Colocado en la recta de Tierz el radar de control de velocidad

La nacional 240 es una de las vías más conflictivas de la provincia y que más tráfico soportan. Por ello Tráfico tendrá operativos antes de que finalice el año tres radares fijos que controlarán la velocidad.

Correr por la nacional 240 entre Huesca y Monzón va a ser en pocos días más que una temeridad. Trafico ha instalado tres radares fijos que comenzarán a disparar fotografías antes de que finalice el año.

Uno de ellos se sitúa en la recta de Tierz, en Estrecho Quinto, uno de los puntos más conflictivos del tramo carretero.

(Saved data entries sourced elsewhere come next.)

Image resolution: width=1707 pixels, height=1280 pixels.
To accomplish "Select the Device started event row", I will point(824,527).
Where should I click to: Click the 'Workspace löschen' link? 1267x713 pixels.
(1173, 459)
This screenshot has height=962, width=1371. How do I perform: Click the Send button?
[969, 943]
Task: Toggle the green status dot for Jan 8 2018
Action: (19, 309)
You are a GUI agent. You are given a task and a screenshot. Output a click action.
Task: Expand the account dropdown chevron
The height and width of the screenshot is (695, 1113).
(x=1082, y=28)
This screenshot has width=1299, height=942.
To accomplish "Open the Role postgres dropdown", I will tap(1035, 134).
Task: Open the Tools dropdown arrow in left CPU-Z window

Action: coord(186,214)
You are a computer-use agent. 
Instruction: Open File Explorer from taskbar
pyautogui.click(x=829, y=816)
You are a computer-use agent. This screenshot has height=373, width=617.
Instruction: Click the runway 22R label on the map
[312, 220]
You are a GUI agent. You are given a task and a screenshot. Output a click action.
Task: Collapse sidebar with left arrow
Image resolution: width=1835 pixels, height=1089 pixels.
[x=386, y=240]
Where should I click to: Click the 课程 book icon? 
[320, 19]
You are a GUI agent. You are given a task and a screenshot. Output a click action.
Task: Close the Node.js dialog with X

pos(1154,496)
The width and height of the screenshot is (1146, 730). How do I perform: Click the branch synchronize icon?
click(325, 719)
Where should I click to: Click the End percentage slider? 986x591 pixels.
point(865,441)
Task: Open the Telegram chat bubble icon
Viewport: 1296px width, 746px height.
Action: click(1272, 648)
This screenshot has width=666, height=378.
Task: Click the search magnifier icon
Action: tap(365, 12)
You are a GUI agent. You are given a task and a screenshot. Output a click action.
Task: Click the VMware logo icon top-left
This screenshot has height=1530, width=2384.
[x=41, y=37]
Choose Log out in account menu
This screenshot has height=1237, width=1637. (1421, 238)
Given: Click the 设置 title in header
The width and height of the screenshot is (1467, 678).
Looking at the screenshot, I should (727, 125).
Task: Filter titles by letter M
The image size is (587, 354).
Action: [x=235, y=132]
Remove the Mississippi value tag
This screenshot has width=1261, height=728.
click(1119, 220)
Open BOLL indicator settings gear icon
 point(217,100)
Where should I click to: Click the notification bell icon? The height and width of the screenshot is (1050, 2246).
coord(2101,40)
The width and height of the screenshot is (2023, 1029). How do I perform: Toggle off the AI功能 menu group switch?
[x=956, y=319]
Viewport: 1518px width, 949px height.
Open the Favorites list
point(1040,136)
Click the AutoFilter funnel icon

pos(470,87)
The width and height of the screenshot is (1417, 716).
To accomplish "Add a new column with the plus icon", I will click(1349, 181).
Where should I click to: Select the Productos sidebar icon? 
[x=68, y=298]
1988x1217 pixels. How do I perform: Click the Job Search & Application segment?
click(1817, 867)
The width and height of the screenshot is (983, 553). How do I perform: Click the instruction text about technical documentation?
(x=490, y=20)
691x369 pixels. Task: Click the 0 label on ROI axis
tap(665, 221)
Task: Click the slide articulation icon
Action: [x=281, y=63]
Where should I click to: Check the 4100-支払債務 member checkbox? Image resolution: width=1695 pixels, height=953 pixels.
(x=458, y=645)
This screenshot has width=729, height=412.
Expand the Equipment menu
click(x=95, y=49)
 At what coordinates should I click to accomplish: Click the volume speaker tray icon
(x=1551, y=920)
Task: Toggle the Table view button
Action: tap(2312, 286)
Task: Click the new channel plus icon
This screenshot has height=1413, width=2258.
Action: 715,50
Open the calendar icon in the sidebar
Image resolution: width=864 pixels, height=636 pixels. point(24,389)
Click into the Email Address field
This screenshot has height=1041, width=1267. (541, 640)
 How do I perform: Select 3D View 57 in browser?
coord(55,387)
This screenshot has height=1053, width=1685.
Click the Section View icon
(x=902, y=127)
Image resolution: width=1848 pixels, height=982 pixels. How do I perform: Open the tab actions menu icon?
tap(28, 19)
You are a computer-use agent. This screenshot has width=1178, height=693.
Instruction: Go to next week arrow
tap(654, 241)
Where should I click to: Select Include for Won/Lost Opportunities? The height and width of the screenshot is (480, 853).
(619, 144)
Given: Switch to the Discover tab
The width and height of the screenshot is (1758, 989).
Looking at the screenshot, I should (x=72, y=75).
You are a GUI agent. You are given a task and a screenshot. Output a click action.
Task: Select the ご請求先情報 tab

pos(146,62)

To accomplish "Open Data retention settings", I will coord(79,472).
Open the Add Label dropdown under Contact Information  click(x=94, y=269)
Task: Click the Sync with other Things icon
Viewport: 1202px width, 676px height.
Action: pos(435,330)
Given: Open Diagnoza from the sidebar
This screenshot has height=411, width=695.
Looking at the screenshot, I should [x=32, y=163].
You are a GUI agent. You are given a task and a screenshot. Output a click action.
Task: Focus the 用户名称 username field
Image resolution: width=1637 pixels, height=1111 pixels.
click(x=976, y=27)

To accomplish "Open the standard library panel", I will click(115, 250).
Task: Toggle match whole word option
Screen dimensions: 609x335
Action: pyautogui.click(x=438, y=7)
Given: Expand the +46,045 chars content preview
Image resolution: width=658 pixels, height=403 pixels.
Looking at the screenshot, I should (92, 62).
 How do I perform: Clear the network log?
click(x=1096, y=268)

De momento es informativo, junto a la cámara se sitúa una señal luminosa que se enciende cuando se superan los 70 km/h.

Las otras cámaras se situarán en otros puntos negros de la 240. Las conocidas como curvas de Angüés y el cruce entre Barbastro y Graus son otros puntos que contarán con control de velocidad automatizado. La obra civil está finalizada y ahora sólo queda poner en marcha los equipos de radar.

Los dos próximos años se colocarán siete más, hasta completar diez radares fijos en las carreteras del Alto Aragón.

Aunque la ubicación de éstos no está definida, si que se barajan algunas opciones de colocar alguno más en la N-240, en la entrada de Monzón. En la N-II entre Fraga y el límite de la provincia de Zaragoza. En la N-230 que va desde Lérida al Valle de Arán. En la A-123 entre Barbastro y Benabarre, en el kilómetro 3 de acceso a la capital del Vero. En la N-211, en el acceso a la autopista desde Fraga a Mequinenza. En la N-260 en las proximidades de Biescas. En la N-330 en la zona de Arguis y en los accesos a Sabiñánigo en Yebra de Basa.

Cerca de la capital se instalarán radares fijos en el acceso al cementerio en Huesca y en la entrada de la carretera en dirección a Ayerbe. El último se ubicará en la A-131, entre Huesca y Fraga, en la zona conocida como Venta de Ballerías.